Start of Provided material

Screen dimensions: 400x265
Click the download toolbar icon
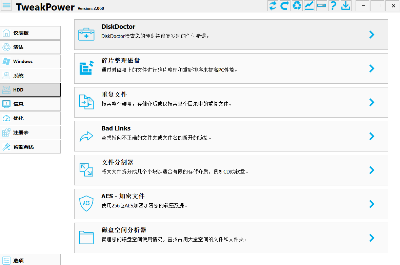click(x=346, y=6)
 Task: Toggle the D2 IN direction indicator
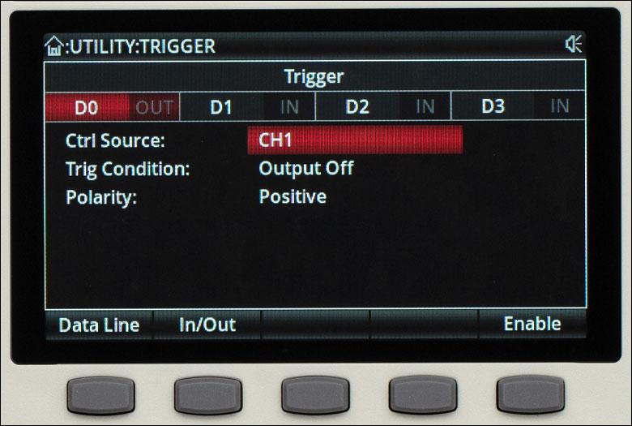[x=425, y=106]
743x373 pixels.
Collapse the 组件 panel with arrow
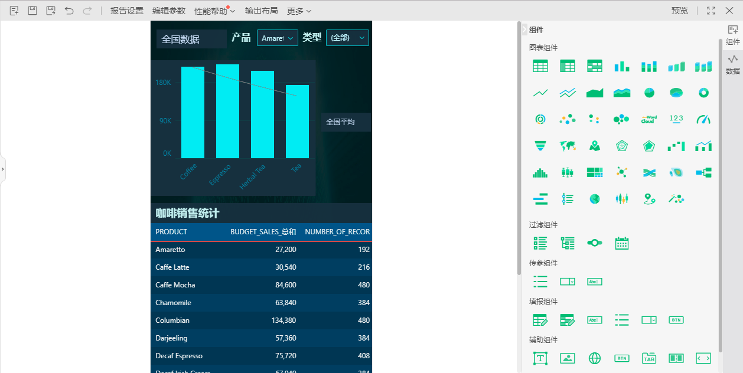tap(524, 29)
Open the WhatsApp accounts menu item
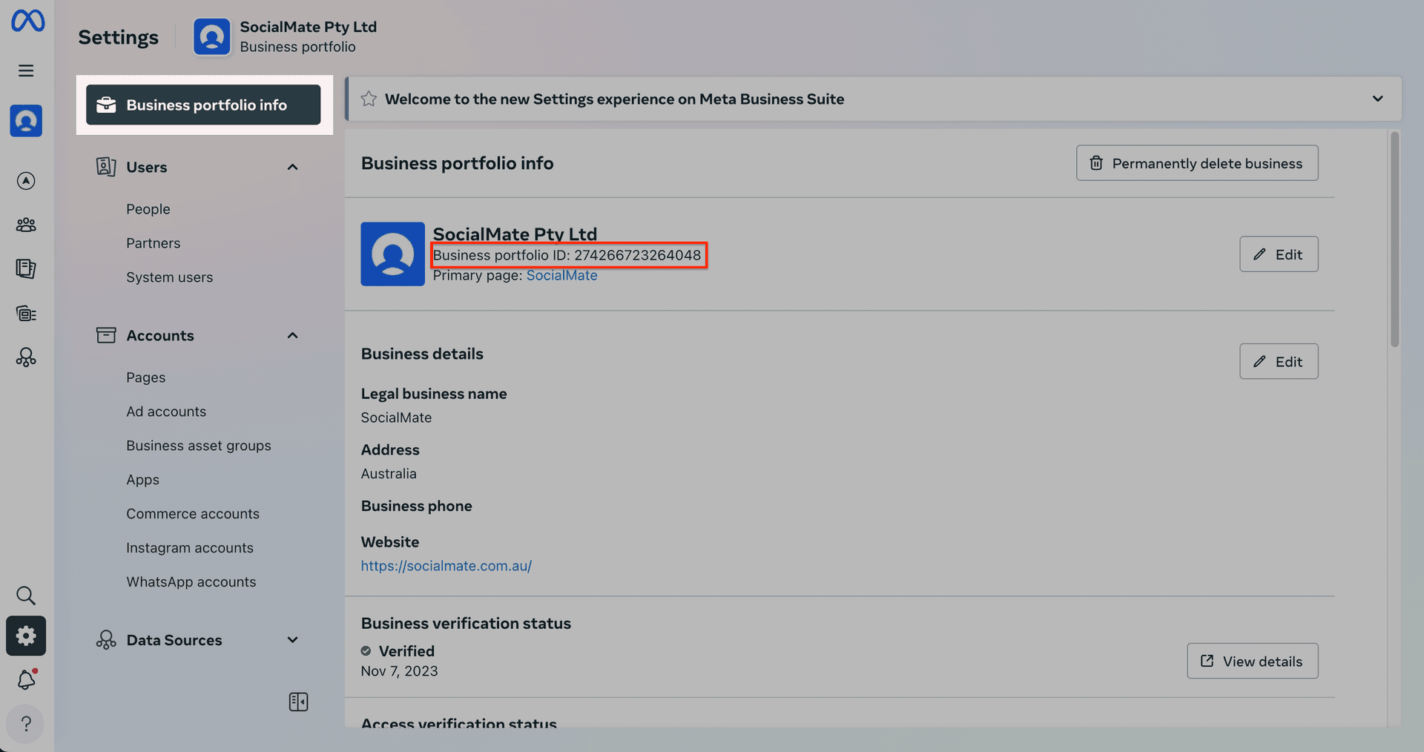 click(x=191, y=581)
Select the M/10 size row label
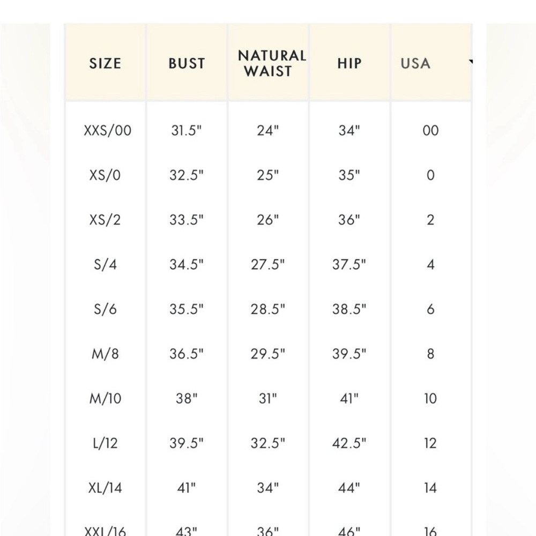536x536 pixels. pos(105,399)
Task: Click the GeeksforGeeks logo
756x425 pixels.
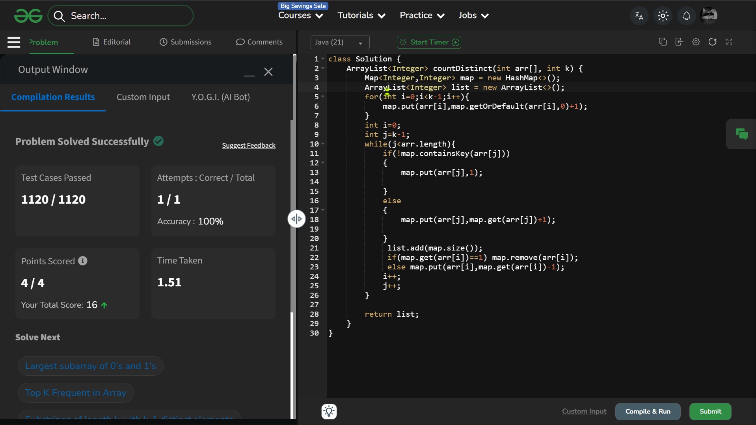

End of Provided material

Can you output every line of the records above word for word, leaving the pictures out?

Result below:
Screen dimensions: 400x265
Click the download toolbar icon
click(x=346, y=6)
 Task: Toggle the D2 IN direction indicator
[x=425, y=106]
743x373 pixels.
Collapse the 组件 panel with arrow
tap(524, 29)
Open the WhatsApp accounts menu item
 click(x=191, y=581)
Select the M/10 size row label
536x536 pixels. pos(105,399)
Task: Click the GeeksforGeeks logo
756x425 pixels.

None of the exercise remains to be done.